Evaluate the anticonvulsant properties of phytocannabinoids

Epilepsy is the most common and serious brain disorder worldwide which afflicts people of any age, ethnic, social, and geographic category. Epilepsy’s co-morbidities include cognitive decline, depressive disorders and schizophrenia (Hermann et al., 2000, Kanner et al., 2012), all which are worsened by poorly controlled seizures (Perucca et al., 2000). There are many treatments available however all have notable side effects (Ortinski and Meador, 2004, Schachter, 2007) and 25% of the cases remain pharmaco-resistant, resulting in poorly controlled seizures (Hitiris et al., 2007). Cannabis sativa has a long history of use for the control of human seizures (Mechoulam, 1986). In two hospitals in Israel, children who are pharmaco-resistant are treated with Cannabis oils as the last resort before surgery. These oil extracts are produced from two specific strains which contain low THC and high CBD levels. However, there are at least 48 other strains in Israel with low quantities of THC that could be used as anticonvulsants. However, the long-term effects of Cannabis on brain development of these treated children has yet to be investigated. The effect of Cannabis treatment on brain development in pediatric patients is a critical question since in rodent models numerous studies have shown that chronic administration of synthetic cannabinoids (CB1 agonists) during early life periods can lead to long-term memory impairment, sensorimotor gating deficiencies, as well as alteration of hippocampal protein expression.

Currently, our epilepsy research is conducted in collaboration with Professor Uri Kremer from Ichilov hospital (Dana Children’s Hospital, Tel-Aviv), who is authorized to prescribe Cannabis extracts to treat children suffering from severe and frequent epileptic seizures. Professor Kremer currently utilizes two strains out of the 48 strains available for this treatment and together we are identifying whether these strains can be replaced by more effective ones. In this research, we focus on verifying the anticonvulsant properties of each strain and their effect on brain development and behavior.

To investigate the anticonvulsant effects of specific Cannabis extracts we apply an audiogenic model of generalized seizures in mice. This model has successfully revealed that some Cannabis extracts contain anticonvulsant properties (Hill et al., 2013). We plan to examine the anticonvulsant effects of the different strains on mice and identify the most effective strains. We will also analyze the chemical composition of these plants and verify the compounds and their ratios which are the most potent for their anticonvulsant effects. These strains will be recommended as preferred strains for treatment and will be further tested in clinical trials. Furthermore, finding the best cannabinoid combinations will enable us to design and encourage the breeding of new strains that will have optimal potency and may lead to better treatment options for epileptic patients. After identifying the most effective Cannabis strains, we will analyze the chemical composition of these plants and chemically assay the constituent cannabinoid compounds.

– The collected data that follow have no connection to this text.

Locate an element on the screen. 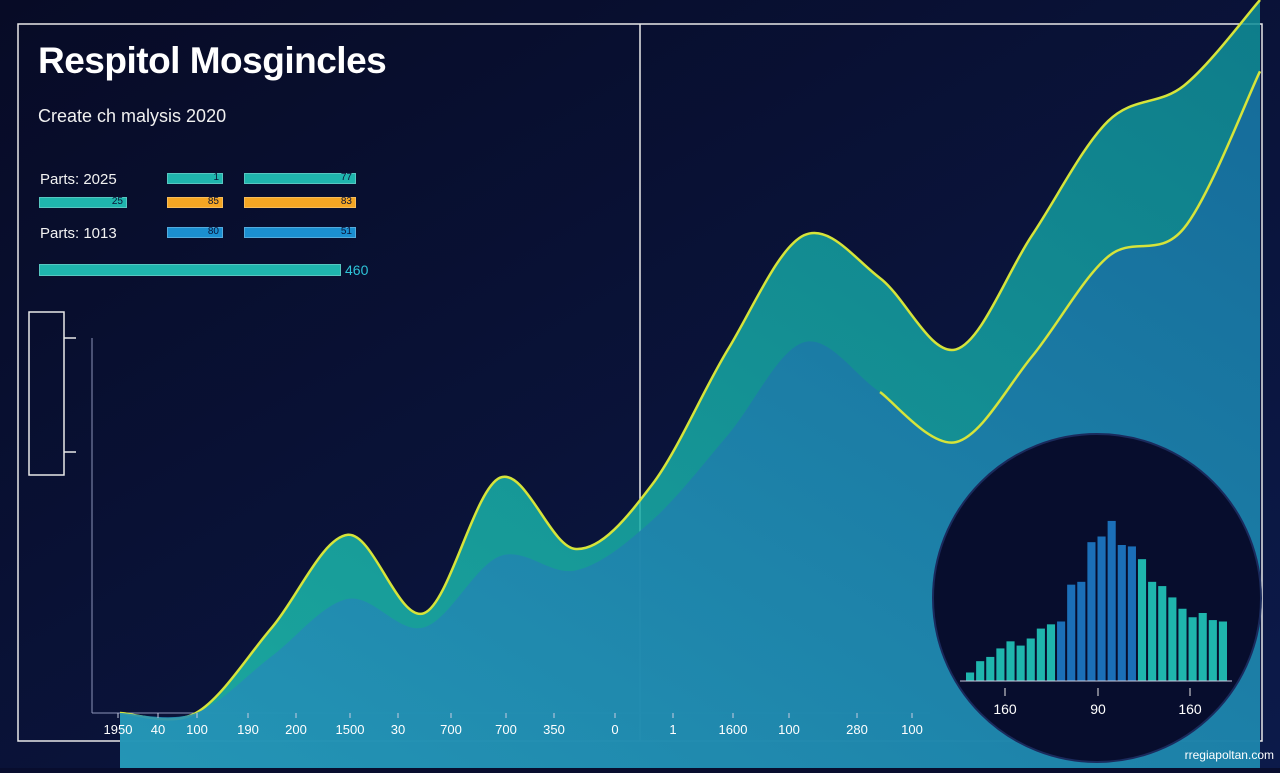 The image size is (1280, 773). summary-bar: 80 is located at coordinates (195, 232).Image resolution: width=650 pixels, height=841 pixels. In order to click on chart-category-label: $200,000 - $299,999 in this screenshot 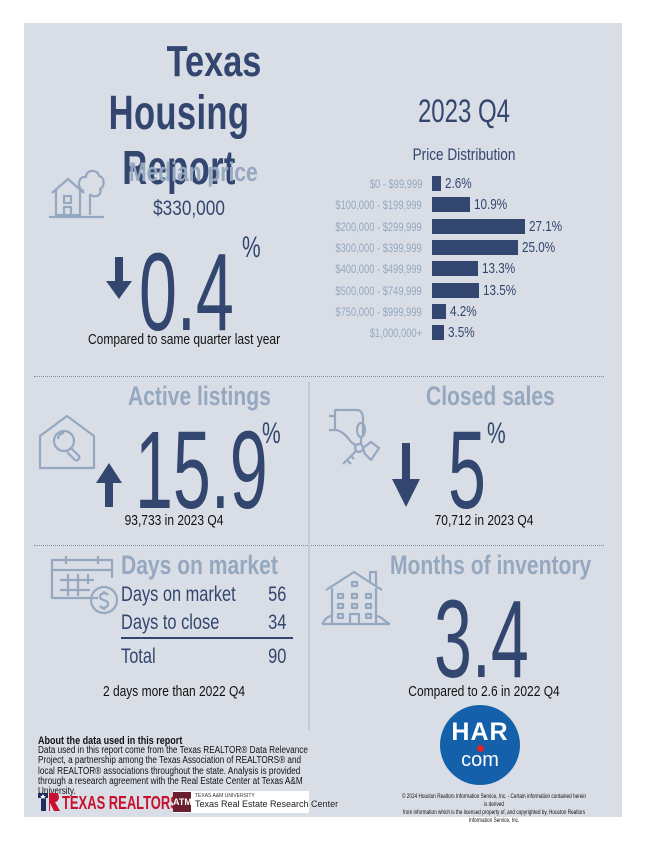, I will do `click(378, 226)`.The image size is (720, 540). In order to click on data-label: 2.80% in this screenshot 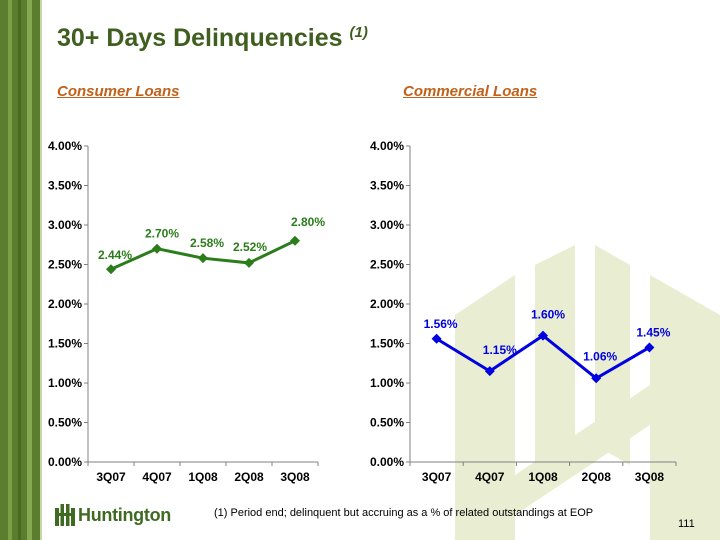, I will do `click(308, 222)`.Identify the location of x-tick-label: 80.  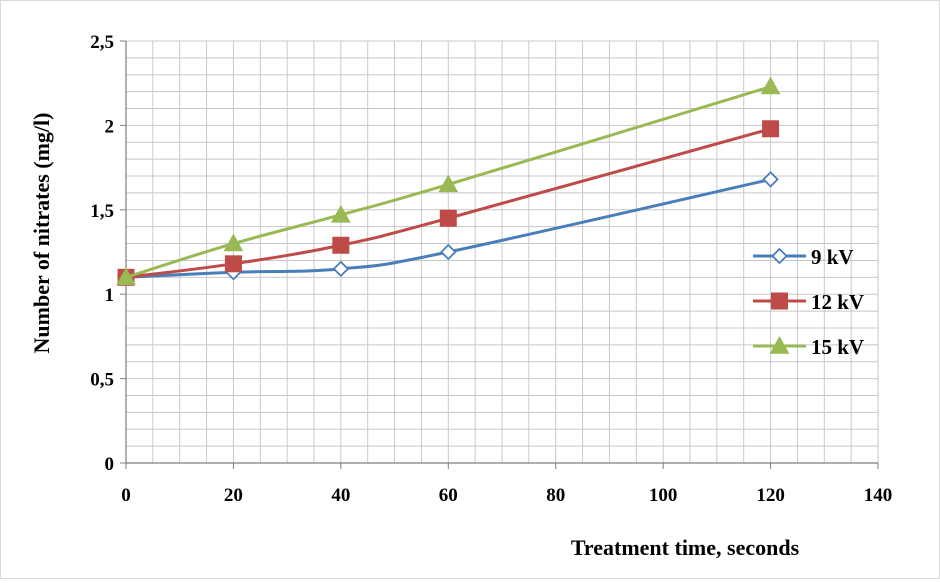
(556, 496).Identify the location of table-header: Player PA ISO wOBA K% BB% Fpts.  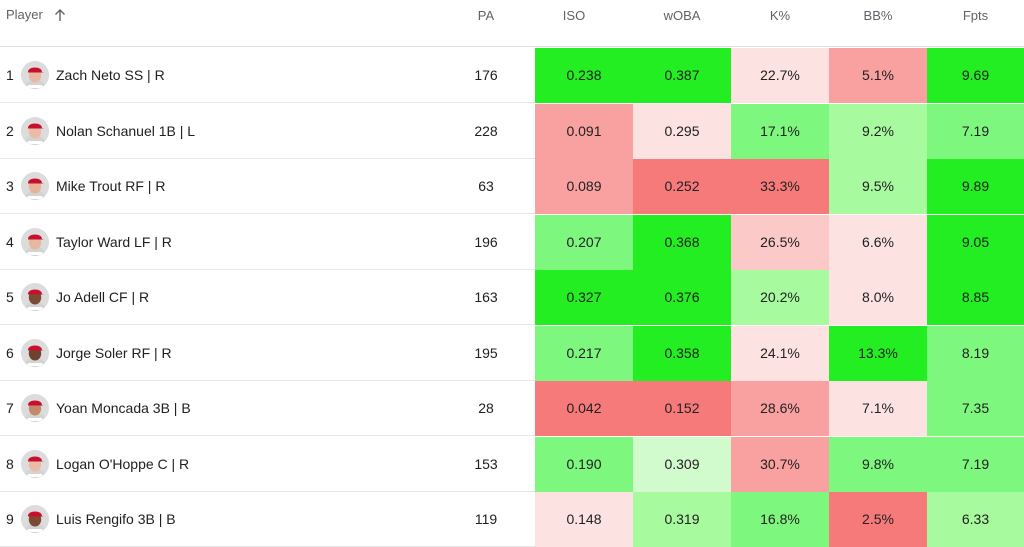
(512, 24).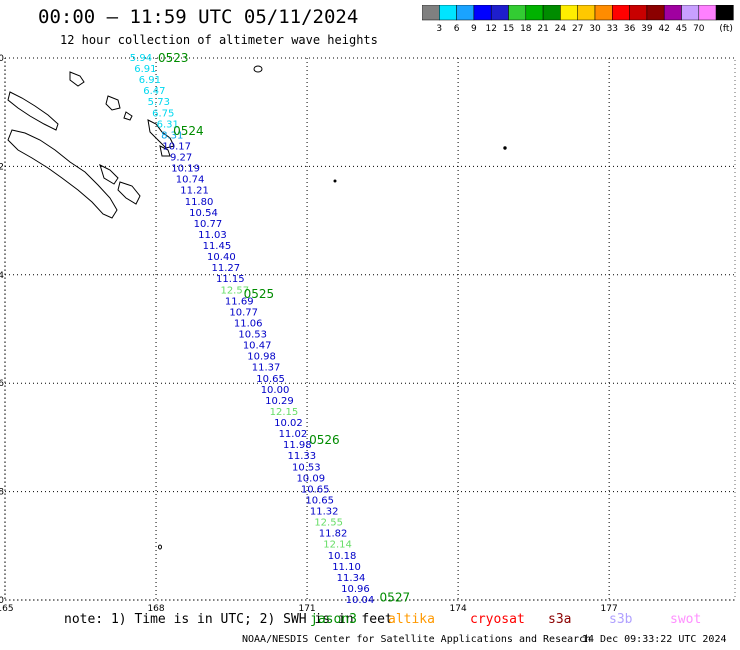 This screenshot has height=650, width=740. Describe the element at coordinates (356, 590) in the screenshot. I see `wave-height-label: 10.96` at that location.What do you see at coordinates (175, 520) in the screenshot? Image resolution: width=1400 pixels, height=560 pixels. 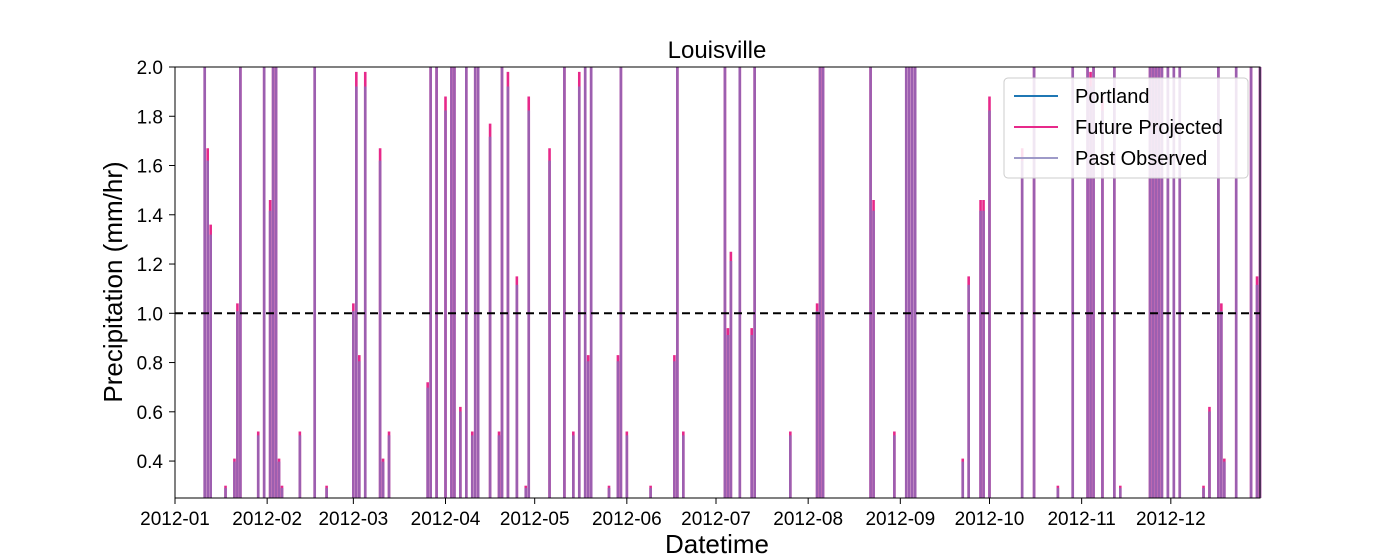 I see `x-tick-label-0: 2012-01` at bounding box center [175, 520].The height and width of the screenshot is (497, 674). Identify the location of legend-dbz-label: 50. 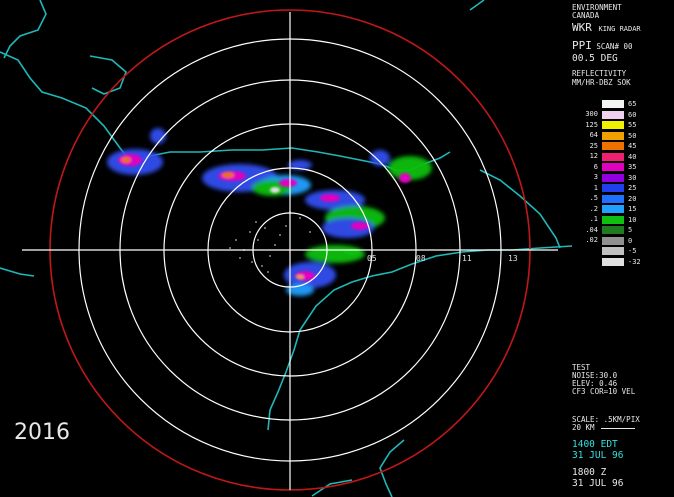
(632, 136).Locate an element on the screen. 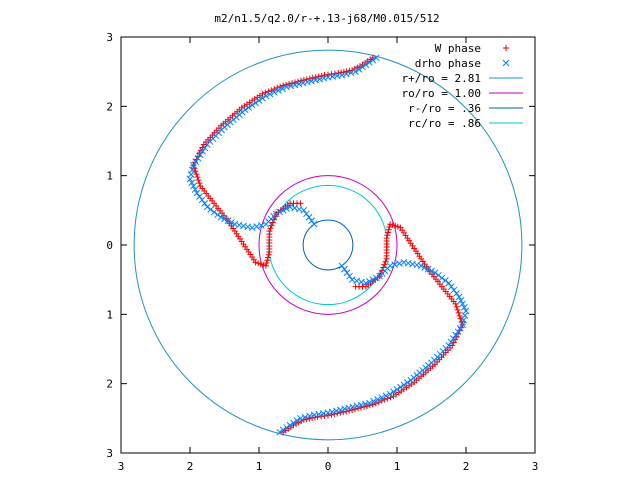  chart-title: m2/n1.5/q2.0/r-+.13-j68/M0.015/512 is located at coordinates (326, 18).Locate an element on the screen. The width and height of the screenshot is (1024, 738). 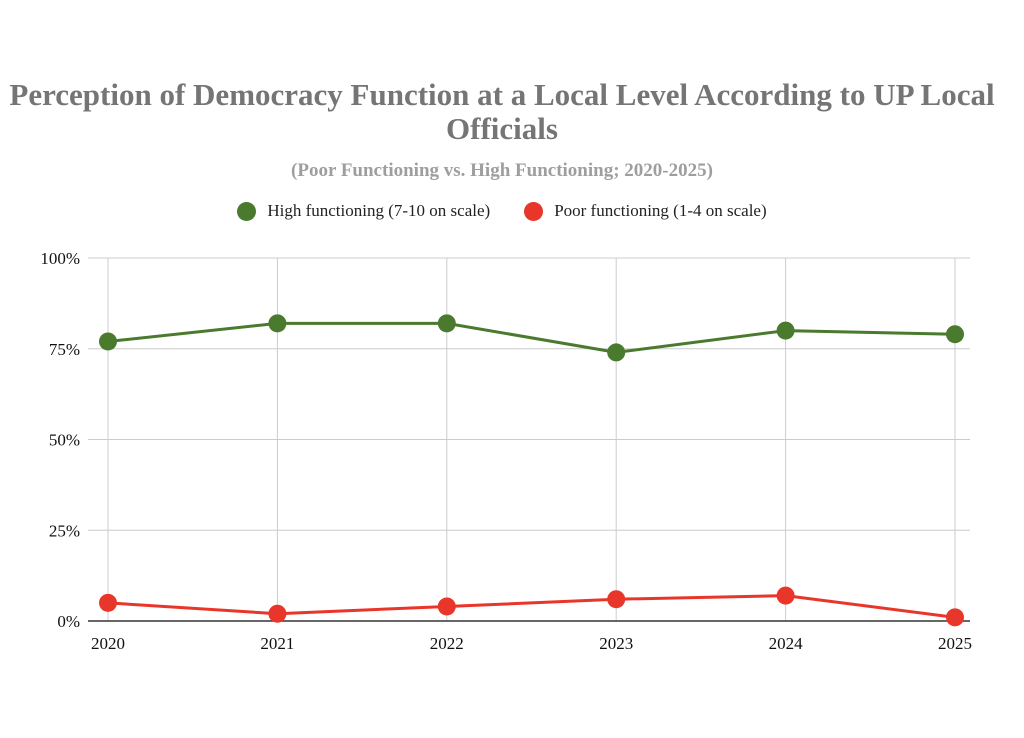
legend-item-poor: Poor functioning (1-4 on scale) is located at coordinates (646, 211).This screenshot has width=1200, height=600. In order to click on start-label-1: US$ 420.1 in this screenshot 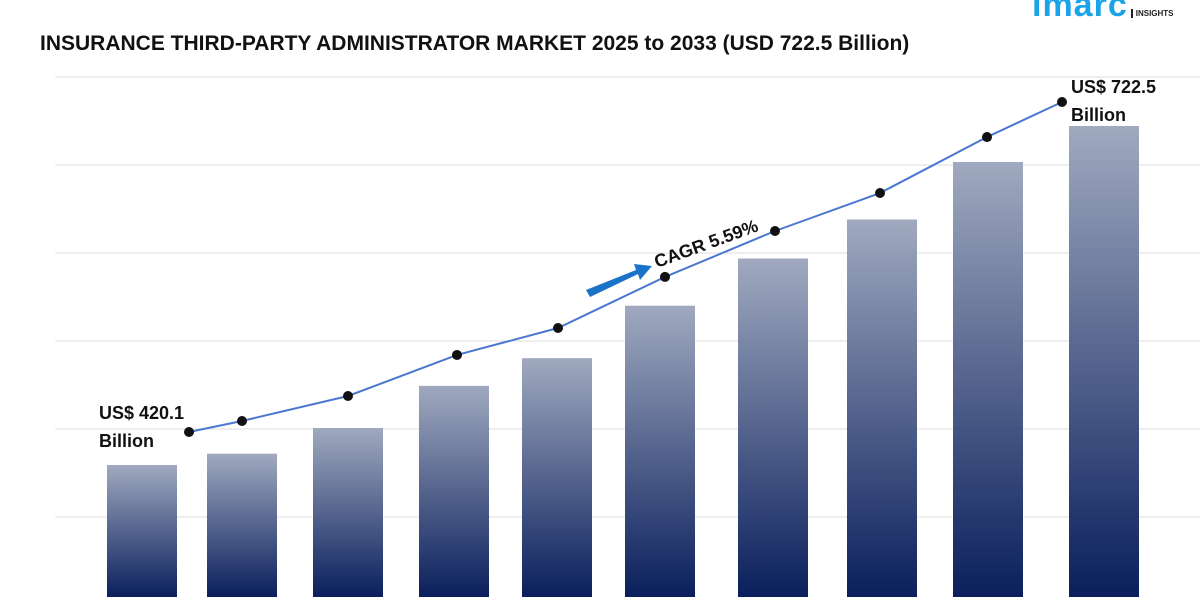, I will do `click(142, 413)`.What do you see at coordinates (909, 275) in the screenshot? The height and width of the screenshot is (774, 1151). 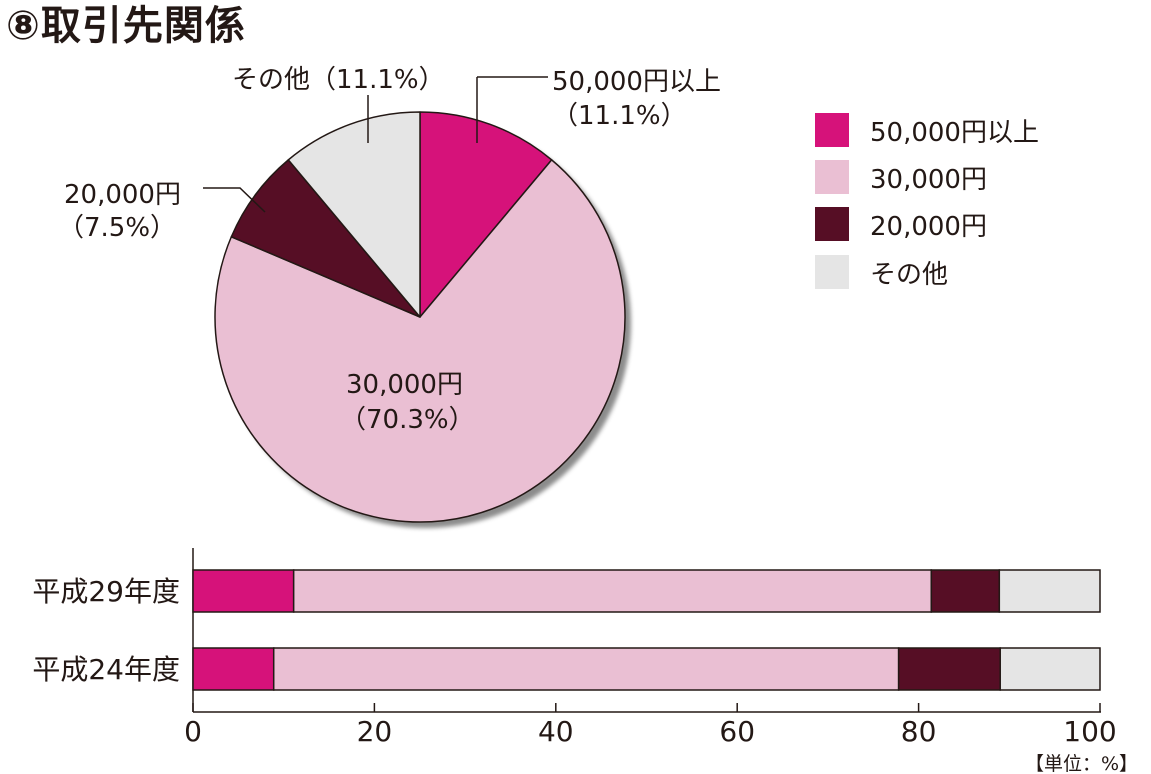 I see `legend-label-other: その他` at bounding box center [909, 275].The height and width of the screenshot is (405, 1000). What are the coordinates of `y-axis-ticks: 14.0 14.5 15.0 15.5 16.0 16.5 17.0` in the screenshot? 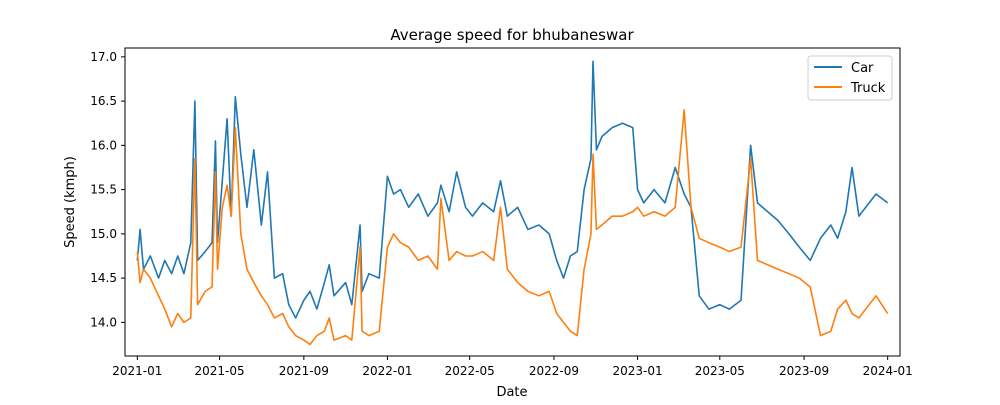 It's located at (108, 190). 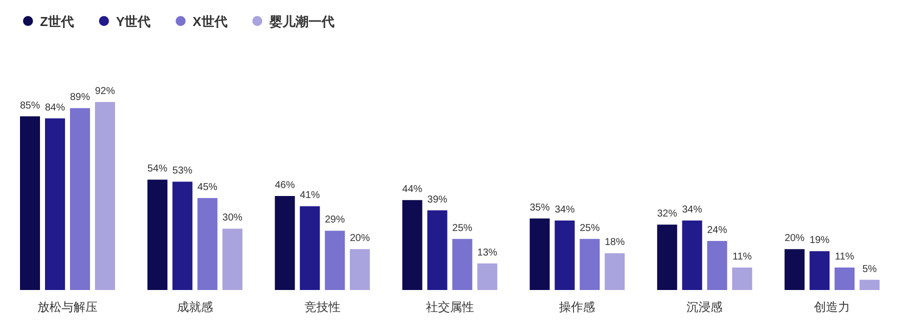 I want to click on data-label: 89%, so click(x=80, y=98).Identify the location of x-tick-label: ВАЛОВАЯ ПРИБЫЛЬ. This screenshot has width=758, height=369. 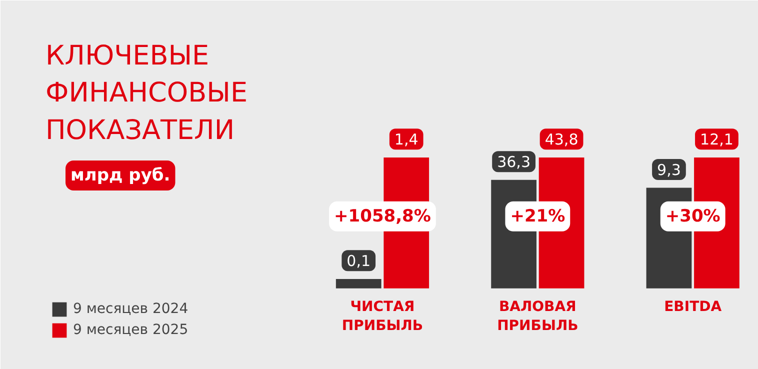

To identify specific cannabinoids or combinations that have anti-seizure properties, we must first purify phytocannabinoids from the plant using our state of the art MV-10 ASFE System (CO2 extractor with six solvent options and twelve fractions exits) and Dionex SemiPrep HPLC. To evaluate each cannabinoid’s anticonvulsant properties, we apply the pentylenetetrazol (PTZ) test on mice. PTZ is a validated test to identify drugs that are effective in the treatment of epilepsy in humans. After administration of a discrete amount of PTZ, mice are observed and ranked according to a seizure profile by measuring latencies to twitches and seizures (clonic/tonic, tonic, clonic). Seizure signs and profiles are assessed after 30 minutes post-PTZ administration and evaluated by the automated software SeizureScan. This software is dedicated for high throughput screenings and is specialized for the automation of detection of seizures in rodents. In addition, we screen extracts for the ability to protect against audiogenic seizures in DBA/2 mice. These types of mice exhibit convulsions in response to a loud noise and are often used as a model to screen potential compounds in the treatment of epilepsy.

To investigate the impact of different Cannabis strains extracts on brain development and behavior we will administer different Cannabis oils into juvenile mice (postnatal day 30) for ten consecutive days. In order to rank the Cannabis oils according to their long-term effect on brain development, at postnatal day 120 mice will undergo behavioral and biochemical testing as described in Gleason et al. (2012). From the results of those Cannabis oils that are shown to have the most detrimental ramifications, we will attempt to identify the phytocannabinoids with adverse effects on brain development using the methods described above. By combining these two approaches, we will identify strains, specific cannabinoids patterns and combinations that have potent anticonvulsant effects but have no or low effect on brain development and behavior.